WORK TO BE COMPLETED :: When you reach the line containing "The width and", repeat that line and each one after it exactly until the records end, leaving out pictures.

┄┄┄┄┄┄┄┄┄┄┄┄┄┄┄┄┄┄┄┄

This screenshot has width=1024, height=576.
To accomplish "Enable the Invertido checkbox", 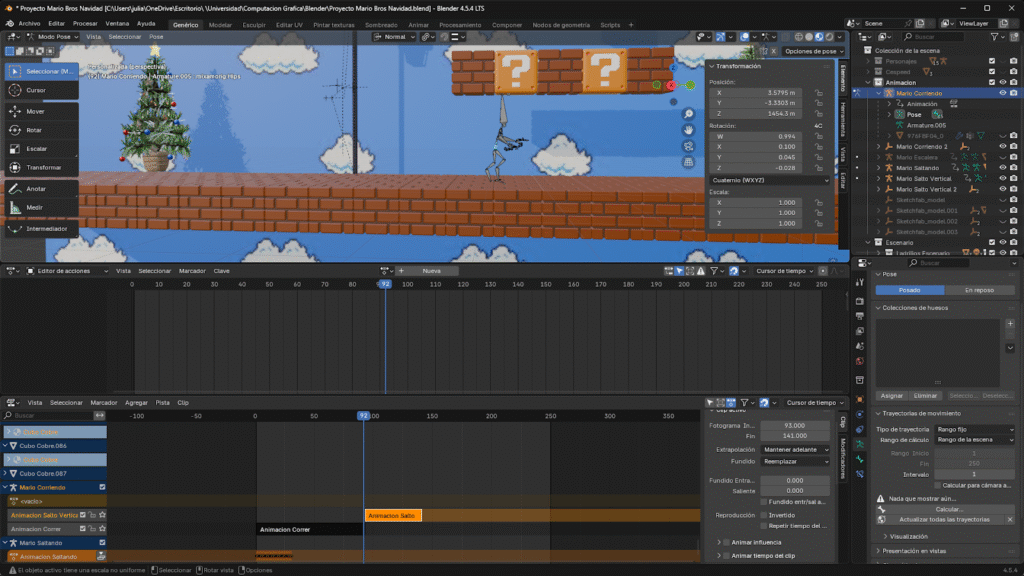I will coord(764,516).
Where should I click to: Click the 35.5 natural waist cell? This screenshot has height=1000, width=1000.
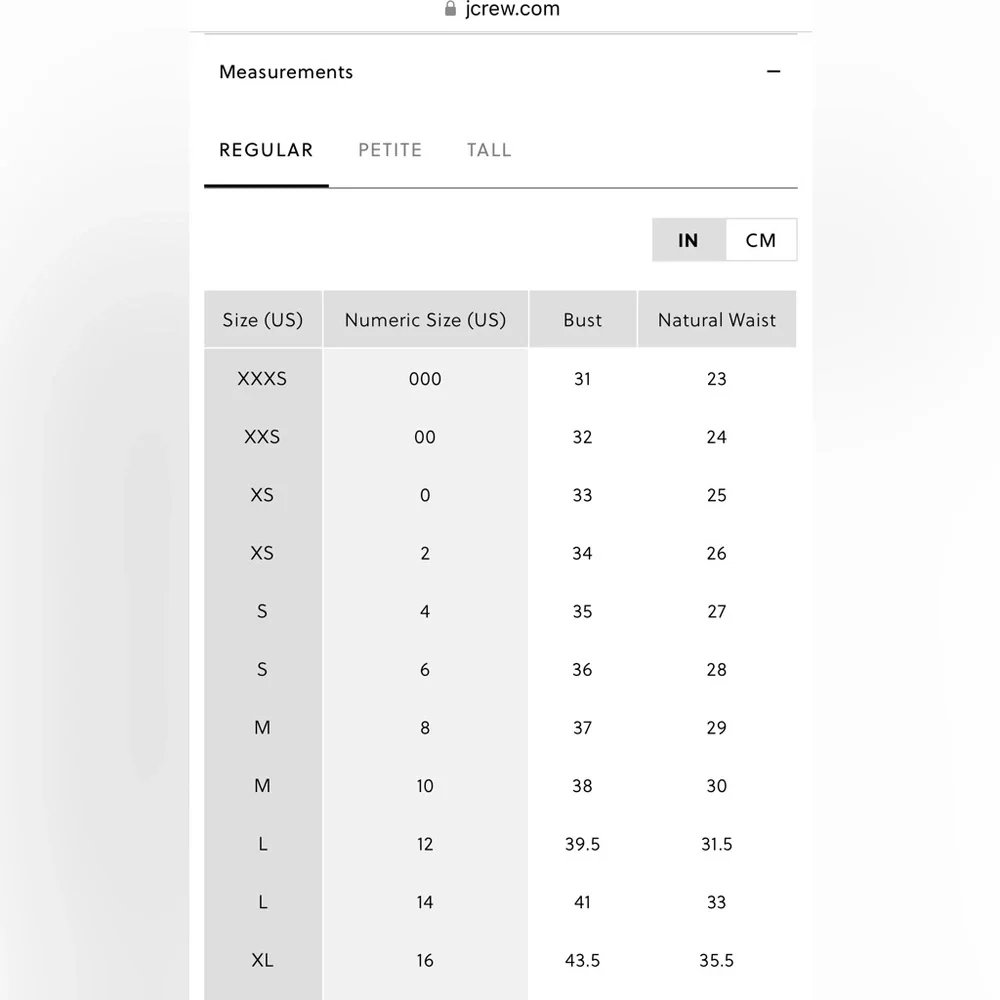[716, 960]
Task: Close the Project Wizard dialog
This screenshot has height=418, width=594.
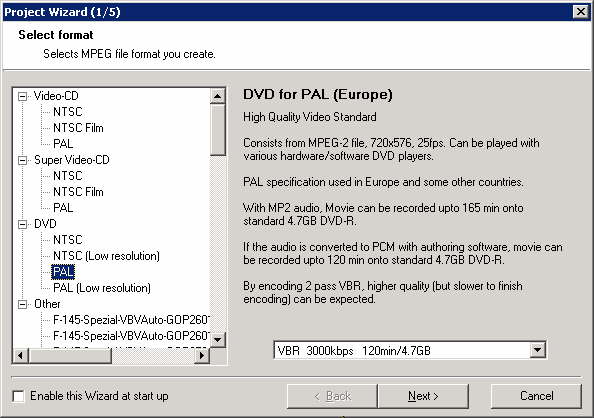Action: [581, 12]
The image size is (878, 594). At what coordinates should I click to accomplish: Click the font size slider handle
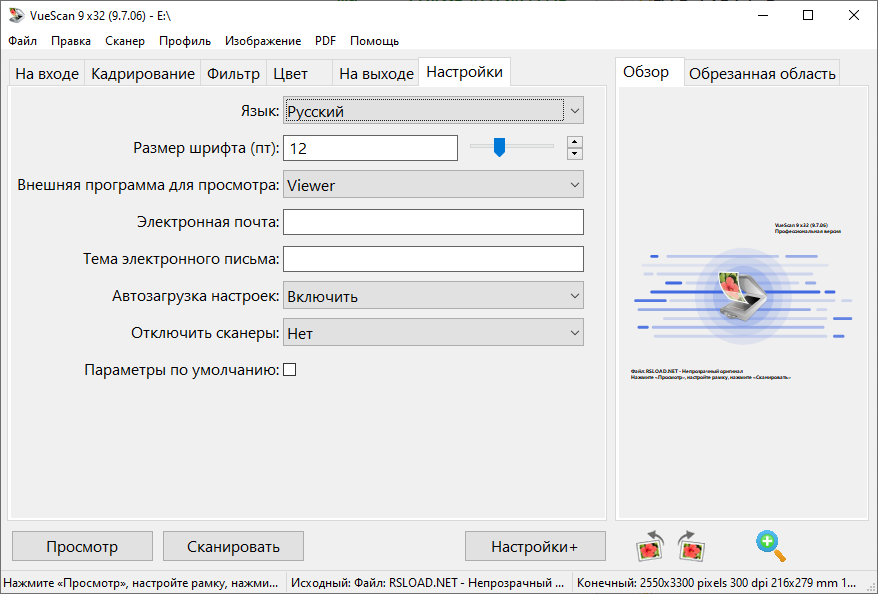pos(499,147)
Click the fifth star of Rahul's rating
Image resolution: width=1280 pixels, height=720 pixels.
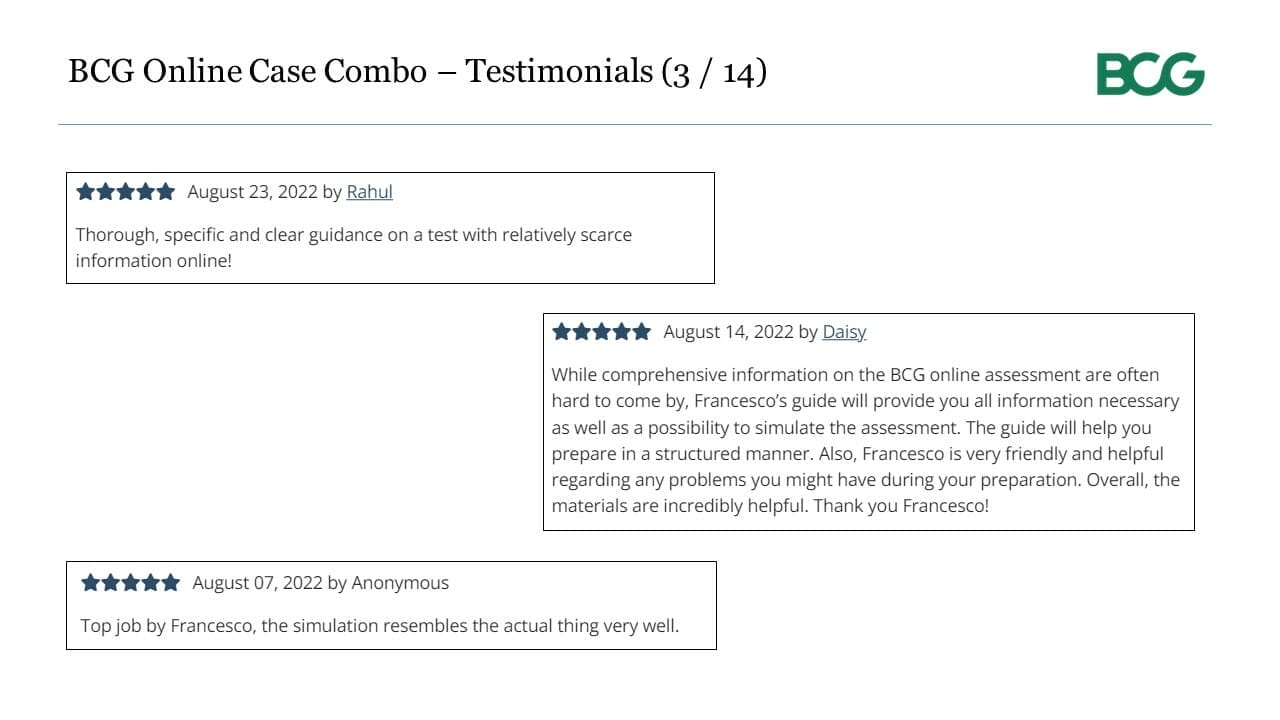click(165, 191)
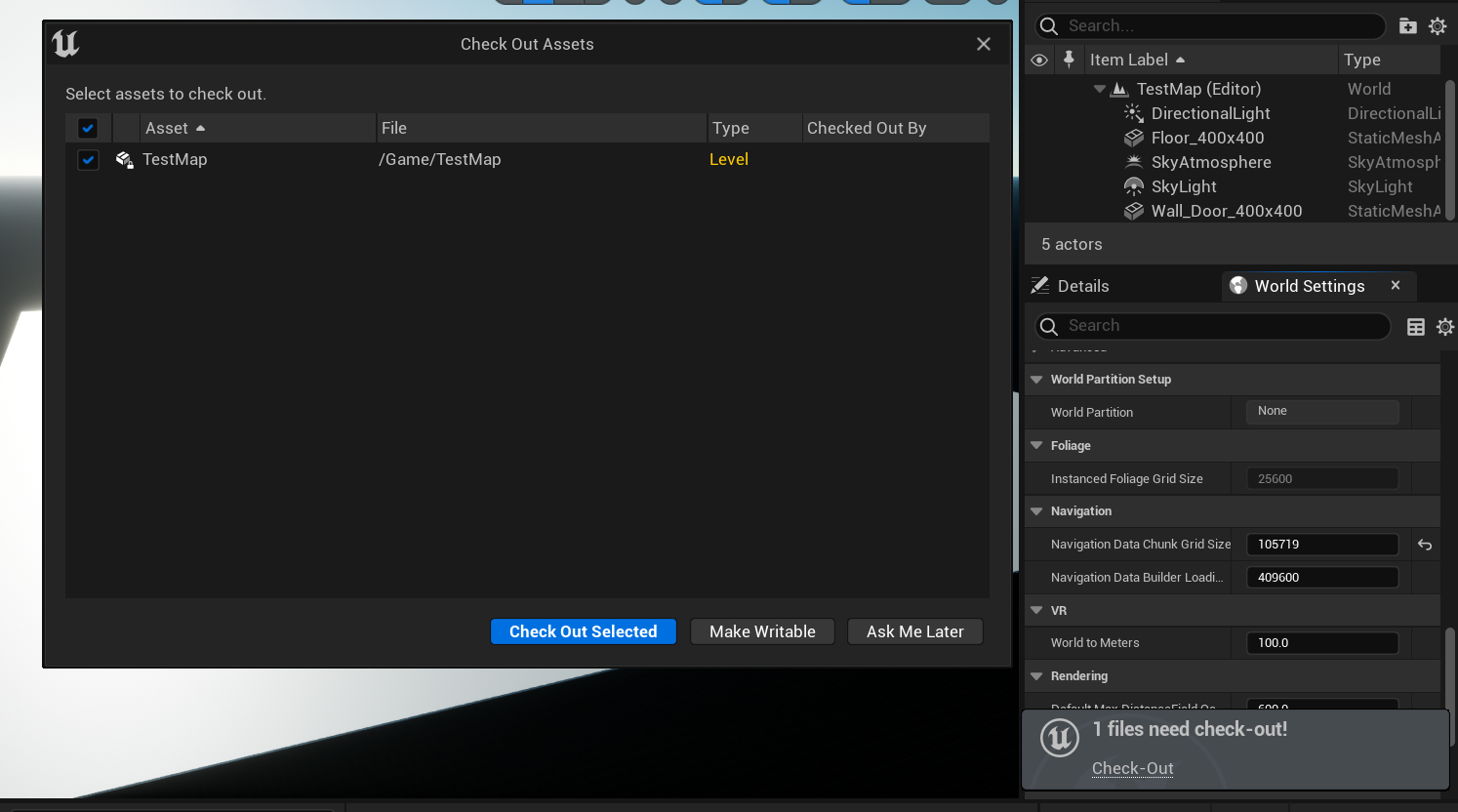Click the World to Meters value field
The image size is (1458, 812).
point(1321,643)
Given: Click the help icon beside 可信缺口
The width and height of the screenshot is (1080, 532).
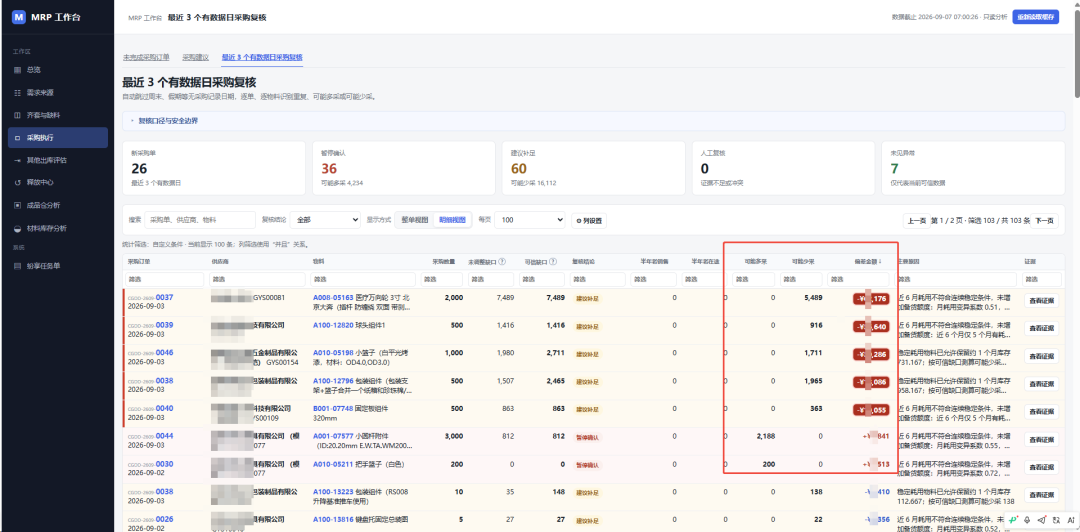Looking at the screenshot, I should pyautogui.click(x=553, y=262).
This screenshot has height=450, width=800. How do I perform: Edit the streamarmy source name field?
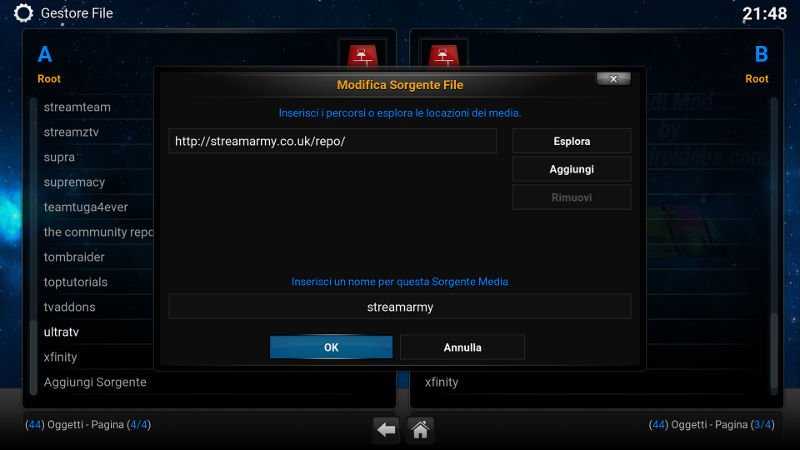[399, 307]
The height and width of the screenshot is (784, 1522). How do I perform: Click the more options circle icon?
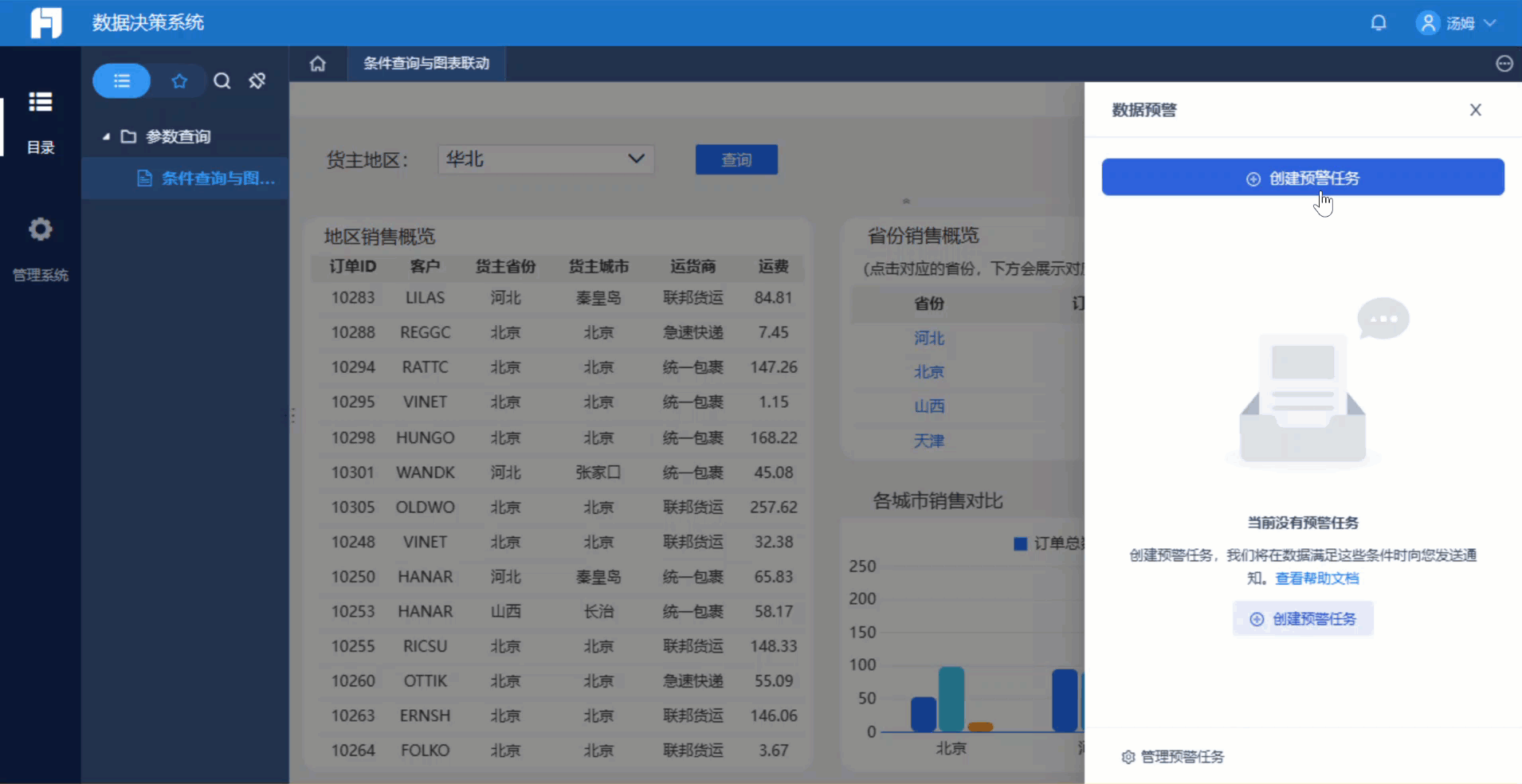click(1504, 64)
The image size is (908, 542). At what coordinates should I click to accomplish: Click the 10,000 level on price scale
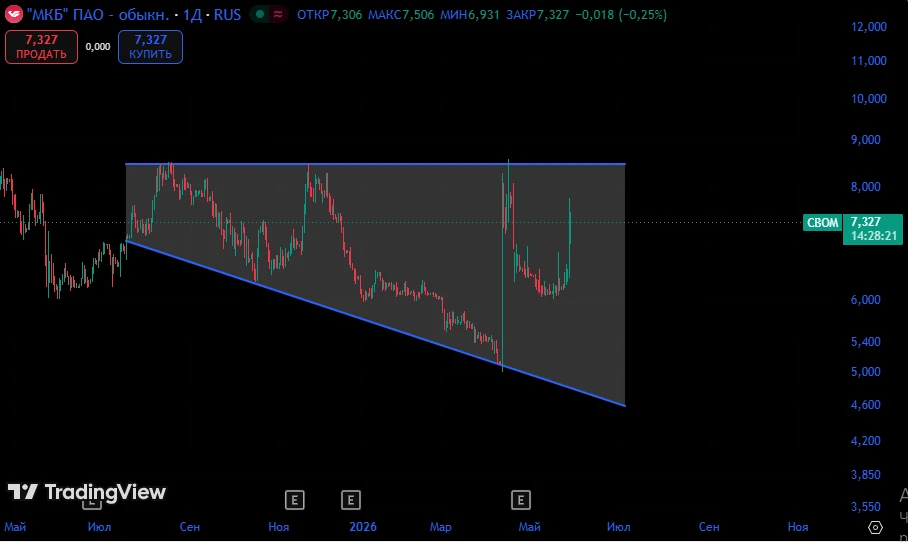(869, 99)
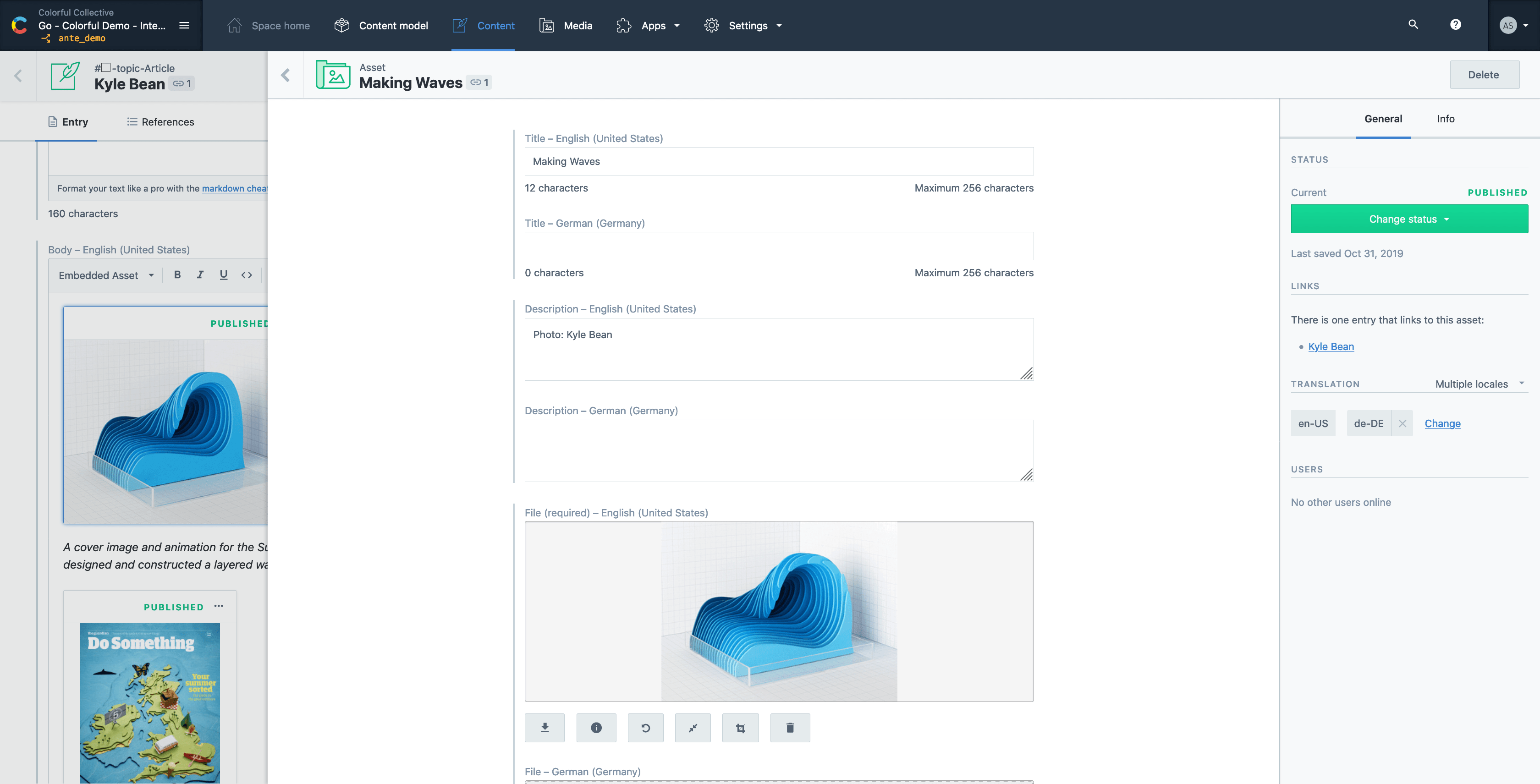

┄┄┄┄┄┄┄┄┄┄┄┄┄┄┄┄┄┄┄┄

COMPLETED EXERCISE ::
The width and height of the screenshot is (1080, 532).
Looking at the screenshot, I should pyautogui.click(x=553, y=262).
This screenshot has height=450, width=800. How do I perform: Edit the streamarmy source name field?
[399, 307]
The height and width of the screenshot is (784, 1522). How do I perform: Click the more options circle icon?
click(1504, 64)
The image size is (908, 542). At what coordinates should I click to accomplish: Click the 10,000 level on price scale
(869, 99)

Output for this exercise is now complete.